Pero, además de eso, la comprensión presupone un resguardar la agresión, la ofensa o la descortesía. Quien busca comprender procura por todos los medios dejar a un lado el sarcasmo, la ironía burlona o el comentario venenoso. La comprensión nos impone dejar de ser groseros con el semejante, nos obliga a pensar muy bien lo que vamos a decir o replicar. En este sentido, la comprensión es un ejercicio del cuidado de la palabra y de los gestos denigrantes. Si uno ansía comprender a otro ser humano menos serán sus injurias, reducidas serán sus habladurías y nulas las difamaciones sobre dicha persona. La comprensión pone límites a la lengua y nos obliga a tener prudencia, a desarrollar el tacto para guardar silencio o la amabilidad suficiente ante situaciones hostiles.

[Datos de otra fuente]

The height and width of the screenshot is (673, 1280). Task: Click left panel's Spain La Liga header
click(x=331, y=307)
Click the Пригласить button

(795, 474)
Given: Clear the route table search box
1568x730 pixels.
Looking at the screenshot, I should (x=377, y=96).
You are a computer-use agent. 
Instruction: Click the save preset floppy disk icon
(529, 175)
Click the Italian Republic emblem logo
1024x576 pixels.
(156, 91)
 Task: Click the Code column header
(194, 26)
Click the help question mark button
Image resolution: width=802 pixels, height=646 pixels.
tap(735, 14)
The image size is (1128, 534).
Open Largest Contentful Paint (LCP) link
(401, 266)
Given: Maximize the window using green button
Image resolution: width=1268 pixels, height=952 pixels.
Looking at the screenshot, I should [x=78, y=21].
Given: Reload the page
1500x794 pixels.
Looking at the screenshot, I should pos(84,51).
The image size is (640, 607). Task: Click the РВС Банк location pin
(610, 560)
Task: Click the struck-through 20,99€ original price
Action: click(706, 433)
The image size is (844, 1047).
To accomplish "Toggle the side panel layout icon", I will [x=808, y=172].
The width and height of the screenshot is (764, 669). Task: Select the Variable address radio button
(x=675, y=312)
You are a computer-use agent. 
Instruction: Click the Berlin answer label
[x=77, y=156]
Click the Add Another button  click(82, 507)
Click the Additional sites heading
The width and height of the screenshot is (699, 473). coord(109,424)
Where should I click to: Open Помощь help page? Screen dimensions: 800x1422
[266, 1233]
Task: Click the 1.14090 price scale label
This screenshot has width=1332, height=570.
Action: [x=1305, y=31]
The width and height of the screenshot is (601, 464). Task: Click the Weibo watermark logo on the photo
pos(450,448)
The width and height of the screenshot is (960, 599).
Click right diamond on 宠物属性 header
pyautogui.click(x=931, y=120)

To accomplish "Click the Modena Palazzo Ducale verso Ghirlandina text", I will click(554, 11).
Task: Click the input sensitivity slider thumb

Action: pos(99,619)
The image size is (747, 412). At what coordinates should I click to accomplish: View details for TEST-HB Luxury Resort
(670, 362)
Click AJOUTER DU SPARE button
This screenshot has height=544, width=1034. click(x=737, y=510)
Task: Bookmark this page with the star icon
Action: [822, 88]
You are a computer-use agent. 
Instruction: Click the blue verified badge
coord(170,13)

Existen demasiados motivos o causas que nos llevan a comprender el comportamiento de otra persona. A veces son las marcas de crianza o de ambiente, la misma educación que ha tenido, las peripecias por las que ha pasado, las marcas que la vida le ha impuesto en cada una de sus experiencias, el conjunto de ideas que rigen su existencia, su credo religioso o sus convicciones políticas… todo eso confluye y configura una personalidad. Y es tan variado ese capital cultural, tiene tantas tonalidades, que es muy difícil comprender a alguien en unos minutos o en contados días. Hay que convivir, dejarse habitar, compartir un camino, para conocer un poco a otra persona y entender su fisonomía íntima, la cartografía que lo funda y lo define.

De allí que sea tan importante para comprender a alguien darle cabida a la escucha. Sin esa actitud, la comprensión es imposible. Escuchar es darle importancia al otro, dignificar su historia, considerar valiosa su presencia en nuestro mundo. La escucha empática, esa que nos permite atravesar las vallas de lo público, es una de las acciones que más contribuye a que nuestros prejuicios o nuestros miedos dejen de ser infundados y podamos entrar en relación con otros de manera más espontánea y en franca concordia. La escucha, por lo mismo, acrecienta la comprensión y contribuye de manera rotunda a enriquecer nuestra sabiduría.

Roguemos para que cada día aumente el caudal de nuestra comprensión sobre los seres que nos rodean, insistamos en anteponer la lentitud de la comprensión a la rapidez de nuestros odios, esforcémonos para hallar en las personas diferentes a nosotros un motivo de enriquecimiento y no una causa para empobrecernos con nuestra intransigencia.